* _THE EXERCISE_
Copy the records below, putting "Display size" in place of every "Screen dimensions" and leaving everything else unchanged.

* _DATA SECTION_
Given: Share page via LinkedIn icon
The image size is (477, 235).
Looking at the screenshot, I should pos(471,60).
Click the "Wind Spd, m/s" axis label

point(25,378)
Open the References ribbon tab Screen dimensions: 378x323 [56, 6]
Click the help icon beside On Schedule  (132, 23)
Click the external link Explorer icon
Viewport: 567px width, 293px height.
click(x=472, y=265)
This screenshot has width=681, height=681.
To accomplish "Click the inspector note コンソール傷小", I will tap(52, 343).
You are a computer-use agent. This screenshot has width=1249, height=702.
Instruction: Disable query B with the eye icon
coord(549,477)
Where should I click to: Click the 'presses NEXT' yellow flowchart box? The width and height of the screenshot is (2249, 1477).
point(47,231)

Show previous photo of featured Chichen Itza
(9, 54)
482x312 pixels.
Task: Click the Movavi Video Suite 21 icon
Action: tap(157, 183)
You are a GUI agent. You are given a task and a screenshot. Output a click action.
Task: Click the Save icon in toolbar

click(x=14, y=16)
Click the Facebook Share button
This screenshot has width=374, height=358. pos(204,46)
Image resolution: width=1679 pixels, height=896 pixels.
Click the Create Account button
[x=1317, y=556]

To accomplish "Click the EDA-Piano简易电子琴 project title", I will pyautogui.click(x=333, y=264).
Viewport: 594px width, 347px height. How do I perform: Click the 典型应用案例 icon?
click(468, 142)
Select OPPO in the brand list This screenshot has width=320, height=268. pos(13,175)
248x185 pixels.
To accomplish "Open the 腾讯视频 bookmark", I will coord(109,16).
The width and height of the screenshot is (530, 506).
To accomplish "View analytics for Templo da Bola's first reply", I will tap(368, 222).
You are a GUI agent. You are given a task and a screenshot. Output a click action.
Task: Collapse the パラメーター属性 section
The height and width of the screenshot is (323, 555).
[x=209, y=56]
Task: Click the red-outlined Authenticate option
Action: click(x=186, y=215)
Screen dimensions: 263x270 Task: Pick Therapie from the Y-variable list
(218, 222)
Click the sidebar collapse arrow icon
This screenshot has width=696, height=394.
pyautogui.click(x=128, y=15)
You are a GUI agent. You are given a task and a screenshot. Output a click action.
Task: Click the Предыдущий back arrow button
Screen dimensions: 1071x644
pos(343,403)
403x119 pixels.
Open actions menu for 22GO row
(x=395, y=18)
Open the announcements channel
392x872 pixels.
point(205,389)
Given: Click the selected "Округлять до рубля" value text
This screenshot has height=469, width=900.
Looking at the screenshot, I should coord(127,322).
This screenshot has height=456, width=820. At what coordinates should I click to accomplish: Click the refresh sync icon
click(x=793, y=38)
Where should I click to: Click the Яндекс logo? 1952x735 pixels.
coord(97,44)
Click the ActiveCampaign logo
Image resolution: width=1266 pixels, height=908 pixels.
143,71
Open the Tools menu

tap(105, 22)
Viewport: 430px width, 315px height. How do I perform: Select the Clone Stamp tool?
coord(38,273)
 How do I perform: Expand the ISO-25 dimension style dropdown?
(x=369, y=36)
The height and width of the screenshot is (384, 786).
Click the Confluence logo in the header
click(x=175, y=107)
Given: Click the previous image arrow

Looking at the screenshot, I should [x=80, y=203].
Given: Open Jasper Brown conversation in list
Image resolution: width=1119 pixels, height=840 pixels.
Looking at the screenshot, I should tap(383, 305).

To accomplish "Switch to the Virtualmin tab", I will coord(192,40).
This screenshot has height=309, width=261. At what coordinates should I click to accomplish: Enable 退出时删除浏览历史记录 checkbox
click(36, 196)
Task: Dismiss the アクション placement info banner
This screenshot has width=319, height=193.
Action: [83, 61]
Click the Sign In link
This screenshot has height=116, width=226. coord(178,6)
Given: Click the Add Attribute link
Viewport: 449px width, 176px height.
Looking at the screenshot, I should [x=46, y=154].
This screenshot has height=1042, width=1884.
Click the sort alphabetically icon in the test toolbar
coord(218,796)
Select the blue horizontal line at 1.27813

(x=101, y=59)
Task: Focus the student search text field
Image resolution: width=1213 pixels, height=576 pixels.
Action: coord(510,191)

* _EXERCISE SOLUTION_
Given: Share page via LinkedIn icon
The image size is (477, 235).
Looking at the screenshot, I should pos(471,60).
Click the "Wind Spd, m/s" axis label

point(25,378)
Open the References ribbon tab Display size: 378x323 [56, 6]
Click the help icon beside On Schedule  (132, 23)
Click the external link Explorer icon
Viewport: 567px width, 293px height.
click(x=472, y=265)
This screenshot has width=681, height=681.
To accomplish "Click the inspector note コンソール傷小", I will tap(52, 343).
You are a computer-use agent. This screenshot has width=1249, height=702.
Instruction: Disable query B with the eye icon
coord(549,477)
Where should I click to: Click the 'presses NEXT' yellow flowchart box? The width and height of the screenshot is (2249, 1477).
point(47,231)

Show previous photo of featured Chichen Itza
(9, 54)
482x312 pixels.
Task: Click the Movavi Video Suite 21 icon
Action: tap(157, 183)
You are a GUI agent. You are given a task and a screenshot. Output a click action.
Task: Click the Save icon in toolbar

click(x=14, y=16)
Click the Facebook Share button
This screenshot has width=374, height=358. pos(204,46)
Image resolution: width=1679 pixels, height=896 pixels.
Click the Create Account button
[x=1317, y=556]

To accomplish "Click the EDA-Piano简易电子琴 project title", I will pyautogui.click(x=333, y=264).
Viewport: 594px width, 347px height. How do I perform: Click the 典型应用案例 icon?
click(468, 142)
Select OPPO in the brand list This screenshot has width=320, height=268. pos(13,175)
248x185 pixels.
To accomplish "Open the 腾讯视频 bookmark", I will coord(109,16).
The width and height of the screenshot is (530, 506).
To accomplish "View analytics for Templo da Bola's first reply", I will tap(368, 222).
You are a GUI agent. You are given a task and a screenshot. Output a click action.
Task: Collapse the パラメーター属性 section
The height and width of the screenshot is (323, 555).
[x=209, y=56]
Task: Click the red-outlined Authenticate option
Action: click(x=186, y=215)
Display size: 263x270 Task: Pick Therapie from the Y-variable list
(218, 222)
Click the sidebar collapse arrow icon
This screenshot has width=696, height=394.
pyautogui.click(x=128, y=15)
You are a GUI agent. You are given a task and a screenshot. Output a click action.
Task: Click the Предыдущий back arrow button
Display size: 1071x644
pos(343,403)
403x119 pixels.
Open actions menu for 22GO row
(x=395, y=18)
Open the announcements channel
392x872 pixels.
point(205,389)
Given: Click the selected "Округлять до рубля" value text
This screenshot has height=469, width=900.
Looking at the screenshot, I should coord(127,322).
This screenshot has height=456, width=820. At what coordinates should I click to accomplish: Click the refresh sync icon
click(x=793, y=38)
Where should I click to: Click the Яндекс logo? 1952x735 pixels.
coord(97,44)
Click the ActiveCampaign logo
Image resolution: width=1266 pixels, height=908 pixels.
143,71
Open the Tools menu

tap(105, 22)
Viewport: 430px width, 315px height. How do I perform: Select the Clone Stamp tool?
coord(38,273)
 How do I perform: Expand the ISO-25 dimension style dropdown?
(x=369, y=36)
The height and width of the screenshot is (384, 786).
Click the Confluence logo in the header
click(x=175, y=107)
Given: Click the previous image arrow

Looking at the screenshot, I should [x=80, y=203].
Given: Open Jasper Brown conversation in list
Image resolution: width=1119 pixels, height=840 pixels.
Looking at the screenshot, I should tap(383, 305).

To accomplish "Switch to the Virtualmin tab", I will coord(192,40).
This screenshot has height=309, width=261. At what coordinates should I click to accomplish: Enable 退出时删除浏览历史记录 checkbox
click(36, 196)
Task: Dismiss the アクション placement info banner
This screenshot has width=319, height=193.
Action: [83, 61]
Click the Sign In link
This screenshot has height=116, width=226. coord(178,6)
Given: Click the Add Attribute link
Viewport: 449px width, 176px height.
Looking at the screenshot, I should [x=46, y=154].
This screenshot has height=1042, width=1884.
Click the sort alphabetically icon in the test toolbar
coord(218,796)
Select the blue horizontal line at 1.27813

(x=101, y=59)
Task: Focus the student search text field
Image resolution: width=1213 pixels, height=576 pixels.
Action: coord(510,191)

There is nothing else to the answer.